In my underappreciated domestic world, acts of service are equal to acts of love. When I do these things for my family, it’s because I love them, because I want them to have good meals and nice surroundings and clean clothes. This is me taking care of everyone, making sure their needs are met, making sure our home is a place that makes them feel safe and happy and complete. And it is no small task, especially when you consider that everything I do has to be redone … day by day … week by week … year by year.
Over and over, like building a sandcastle that just keeps getting washed away by the tide. It can be grueling and soul-sucking, truly, but I do it – and keep doing it, even when I’m exhausted – because I want them to have the best I can give.
So when my family couldn’t care less about the effort I put in, I can’t help but take it a little bit personally. They don’t realize that it’s the emotional equivalent of me spending time on a handmade card that they barely glance at before tossing it in the trash. They don’t understand that it’s my love language, that I’m telling them how much they mean to me.

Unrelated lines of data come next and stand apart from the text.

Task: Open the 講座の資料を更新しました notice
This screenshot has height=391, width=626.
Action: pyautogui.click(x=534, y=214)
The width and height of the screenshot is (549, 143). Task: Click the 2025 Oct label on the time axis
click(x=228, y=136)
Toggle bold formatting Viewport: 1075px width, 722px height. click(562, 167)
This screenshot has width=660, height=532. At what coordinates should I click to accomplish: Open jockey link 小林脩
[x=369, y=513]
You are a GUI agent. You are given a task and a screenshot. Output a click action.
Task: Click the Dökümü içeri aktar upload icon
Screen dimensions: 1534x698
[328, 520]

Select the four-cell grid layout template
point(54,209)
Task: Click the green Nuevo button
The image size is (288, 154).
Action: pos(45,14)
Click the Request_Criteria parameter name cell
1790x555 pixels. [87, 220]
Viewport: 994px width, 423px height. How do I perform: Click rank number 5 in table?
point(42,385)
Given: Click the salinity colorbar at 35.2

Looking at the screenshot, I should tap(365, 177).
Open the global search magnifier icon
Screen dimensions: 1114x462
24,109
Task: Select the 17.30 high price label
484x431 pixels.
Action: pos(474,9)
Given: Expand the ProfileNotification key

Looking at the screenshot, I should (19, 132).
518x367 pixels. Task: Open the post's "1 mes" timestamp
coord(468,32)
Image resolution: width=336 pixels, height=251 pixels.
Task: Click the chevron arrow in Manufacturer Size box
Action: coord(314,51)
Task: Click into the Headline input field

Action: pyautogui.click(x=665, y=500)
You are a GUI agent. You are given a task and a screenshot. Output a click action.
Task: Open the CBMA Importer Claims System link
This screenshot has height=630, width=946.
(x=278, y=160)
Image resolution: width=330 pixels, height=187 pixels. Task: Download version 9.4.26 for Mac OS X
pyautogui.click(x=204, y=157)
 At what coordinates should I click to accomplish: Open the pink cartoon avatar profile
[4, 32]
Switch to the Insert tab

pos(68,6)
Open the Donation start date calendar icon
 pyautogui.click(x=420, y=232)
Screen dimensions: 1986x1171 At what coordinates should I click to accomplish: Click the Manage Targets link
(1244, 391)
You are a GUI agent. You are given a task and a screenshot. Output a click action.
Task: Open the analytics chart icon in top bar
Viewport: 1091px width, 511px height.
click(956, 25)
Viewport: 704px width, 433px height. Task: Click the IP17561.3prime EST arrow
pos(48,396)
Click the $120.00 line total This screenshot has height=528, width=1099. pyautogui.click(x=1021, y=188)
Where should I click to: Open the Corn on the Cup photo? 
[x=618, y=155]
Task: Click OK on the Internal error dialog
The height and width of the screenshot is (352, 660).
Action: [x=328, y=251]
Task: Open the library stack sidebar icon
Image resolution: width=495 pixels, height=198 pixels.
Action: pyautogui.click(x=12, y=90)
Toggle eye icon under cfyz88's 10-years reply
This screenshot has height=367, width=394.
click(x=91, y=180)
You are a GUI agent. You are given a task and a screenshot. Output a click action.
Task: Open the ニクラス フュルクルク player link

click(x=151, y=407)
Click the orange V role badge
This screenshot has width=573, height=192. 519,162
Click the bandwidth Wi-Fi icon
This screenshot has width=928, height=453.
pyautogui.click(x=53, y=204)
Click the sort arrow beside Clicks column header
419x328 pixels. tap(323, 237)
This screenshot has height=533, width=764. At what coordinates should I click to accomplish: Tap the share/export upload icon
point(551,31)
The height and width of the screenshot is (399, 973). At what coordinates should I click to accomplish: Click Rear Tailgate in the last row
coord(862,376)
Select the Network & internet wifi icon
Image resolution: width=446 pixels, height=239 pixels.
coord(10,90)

They’re oblivious to the fact that I put their needs first on a regular basis. They don’t get that if they’d just see it, just genuinely appreciate it and not take it for granted, that it would seem so much less daunting. At least for a little while.
Most of all, though, they don’t understand that the best thing they could ever do – better than flowers, better than spa gift certificates – is to lighten the load I carry, to show their affection not with words or trinkets, but with actions.
All I want is for them to keep things going around here so I can take a breather, a real one, and not have double the workload waiting for me afterward. To be willing to do the crappy, tedious stuff so that I don’t have to. To love me enough to help shoulder my responsibilities so I can actually relax, because there’s no real relaxation going on when I know it’s just creating more work for me in the long run.
This doesn’t mean they should stop giving me flowers altogether, of course. But I’d really like to enjoy them on a table that somebody else cleared off.